宮裏的太皇太后還是記得這兩個孩子,她派來中官發下賞賜。名義上是給蕭家中好幾個人,但其中最豐厚的還是蕭吉和蕭閔兩個人。

「哎。」蕭吉看著宮中的賞賜,他低下頭看著自己身上發了毛邊的孝服,心中越發煩躁。博陵長公主的陵墓還沒有建好,先將棺槨停在家中,等到陵墓建好之後才葬入裏面。

這段時間尋歡作樂是不能了,至少表面上不能。

「嘆甚麼氣?」蕭閔聽到弟弟在嘆氣,回過頭來問道。兩個人雖然已經封王,但到如今蕭斌都沒有給他們娶婦,新的王府都還沒有建成,父親還在,沒有分家的道理。所以兄弟幾人都還在聚居在一起。

「好無聊啊。」蕭吉看著面前的賞賜都提不起精神來,他從小就在宮中長大,見過的富貴比這個多多了,對於這些珍寶古玩早就一點興趣都沒有。

「你這話可別說出去了。」蕭閔也對那些賞賜不怎麼感興趣,每年都有這麼一回,一開始還真高興,畢竟有賞賜代表著宮廷內的太皇太后看重他們,而且那些東西也是好東西。可是再好再重視,每年都來這麼一回,姑母對他們的溺愛已經到了不講理的程度。時間一長,兩兄弟就將這些當做理所當然的了。

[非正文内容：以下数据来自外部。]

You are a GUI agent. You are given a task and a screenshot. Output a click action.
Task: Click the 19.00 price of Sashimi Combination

在宮裏還有個李平時不時管教一下,出宮之後,連阿爺都不管他們。他們在宮外過的無拘無束,就算犯了宵禁,也沒有人來懲罰他們。不管出了甚麼事,東宮都會替他們兜著,行事越發的肆無忌憚。

「外頭都是熱熱鬧鬧的,偏偏我們家裡冷清的和甚麼一樣。」蕭吉和蕭閔抱怨道,「這是沒意思。」

「長公主薨了,能有多少意思?」蕭閔嘆了口氣,他對長公主沒有好感,但長公主沒了,他們也的一塊兒跟著守孝,私底下喝那麼兩口酒,還搞得和做賊似的,唯恐別人發現。

這對兄弟原本就是坐不住的,在家裏熬了這麼兩三個月,隻覺得渾身上下難受的要命,恨不得跳起來到外面去好好的玩上一頓才罷休。

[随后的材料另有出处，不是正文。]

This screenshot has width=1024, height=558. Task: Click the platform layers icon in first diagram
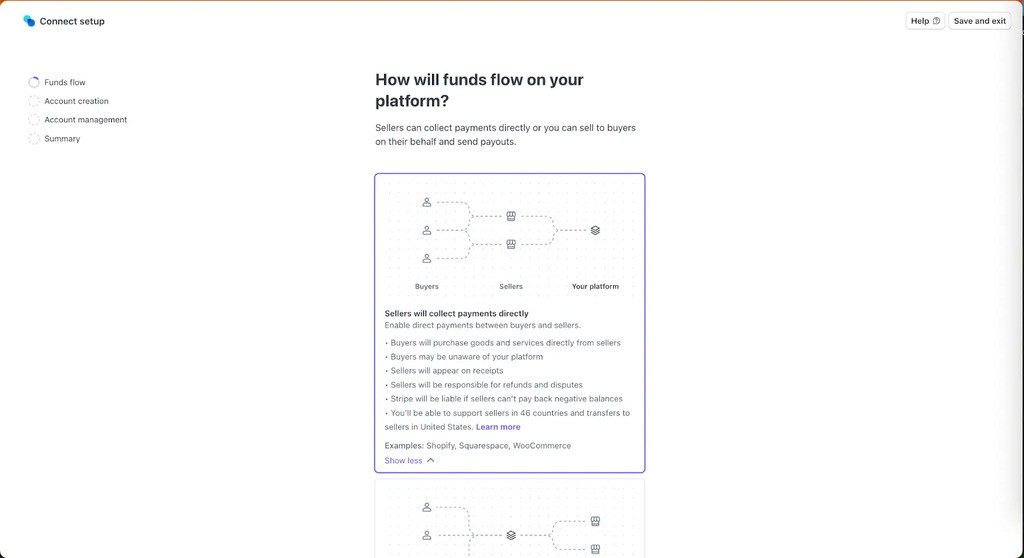click(595, 230)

「那些平常人家,爺娘沒了,過了那麼一兩個月,該幹甚麼幹甚麼,我們家裏說是富貴,可是在這上面還比不得那些平民呢。」蕭吉對長公主可沒有那麼多的敬畏之情,博陵長公主活著的時候,他就沒見著博陵敢對太皇太后有甚麼不順從的地方,只要是太皇太后講的,那麼博陵長公主只有照做的份,甚至被訓斥了,那也只有受著。他們還見過一次博陵被太皇太后說了,博陵隻敢唯唯諾諾大氣都不敢喘的。這樣的嫡母,要他們跟著守孝,這讓他們可吃盡了苦頭。

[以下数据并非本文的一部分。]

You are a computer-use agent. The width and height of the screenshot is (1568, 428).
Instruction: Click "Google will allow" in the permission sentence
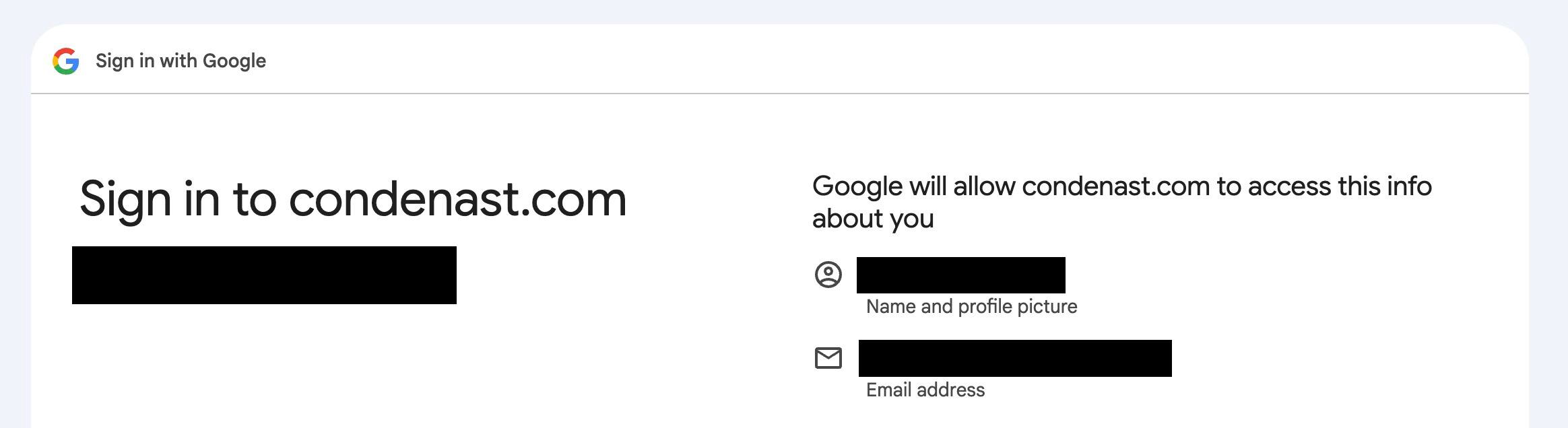pos(913,186)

所謂的孝期,認真算起來,不但不能粘酒肉女子,還要兄弟幾個去父母的墓旁結廬而居三年。要是能夠因為哀痛毀了身體,那麼基本上一個孝子的名頭妥妥的跑不掉了。

蕭吉兄弟對所謂的孝子名頭沒有興趣,北朝還保留著漢朝舉孝廉的入仕辦法,但他們身上已經有爵位,官職也是唾手可得,根本不必好那些寒門子一樣辛辛苦苦的謀求個好名聲,所以孝不孝的不在意,只要別鬧出個忤逆大不孝就成了。

「我們真的還要在家裏獃著?」蕭吉是兄弟兩個中最淘氣的一個,也是最坐不住,想到至少要在家裏過了新年,頓時就無精打採的。

「難道你還想出去給人話柄?」蕭閔回口嗆了一句,博陵長公主可不是甚麼普通的貴女出身,天潢貴胄,別人家的貴女和夫君過不下去,要麼和離要麼在生下嫡子之後,攏著兒子咬牙忍耐。博陵是和蕭斌各玩各的,公主府裡養了一大票的美少年,日子過的不比蕭斌差多少。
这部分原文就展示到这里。